We thank Kobayashi et al. (1) for their interest in our work on the relationship between adiponectin and human plasma lipases (2, 3). These authors raise the question of whether differences in genetic background, BMI, or insulin levels of the studied populations could help to explain the differences with regard to statistical significance between their and our results.
Although we exclusively studied Caucasian subjects, other authors have recently reported an independent influence of adiponectin on hepatic lipase activity in Chinese and African-American populations (4, 5). Therefore, the genetic background does not appear to play a major role in the association of adiponectin and hepatic lipase. However, we cannot rule out that the association may be different in a Japanese population. This could be due to the fact that the T-allele frequency of the functional −514C/T polymorphism in the hepatic lipase promoter has been reported to be much higher in Japanese than in Caucasian subjects (6). In addition, population-based studies do not as yet consider factors such as adiponectin’s oligomer composition and possible resistance to its action, which may contribute to variances of the results among different subject cohorts. The association between adiponectin and lipoprotein lipase activity still awaits further clarification in populations other than Caucasians.

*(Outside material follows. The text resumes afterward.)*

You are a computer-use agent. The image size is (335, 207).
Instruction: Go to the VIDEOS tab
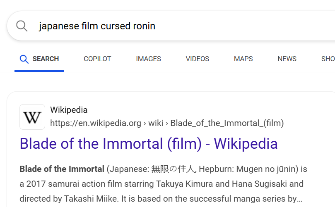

We performed additional analyses of our data regarding a potential influence of BMI and/or insulin levels on the association of adiponectin and hepatic lipase. When we divided the patients into groups below or above the median BMI and insulin levels, respectively, we observed no significant difference with regard to the association of adiponectin with hepatic lipase (nondiabetic male coronary artery disease subjects: BMI >27.4 kg/m2, n = 115, r = −0.29, P < 0.01; BMI <27.4 kg/m2, n = 91, r = −0.28, P < 0.01; insulin <21 μU/ml, n = 131, r = −0.36, P < 0.01; insulin >21 μU/ml, n = 75, r = −0.2, P = 0.1; similar results were seen in the diabetic subjects). Therefore, differences in BMI and insulin levels between the studied populations are unlikely to be the cause of divergent results. We believe that the difference in statistical significance of the results of our studies and that of Kobayashi et al. (7) is likely due to the larger sample size in our studies.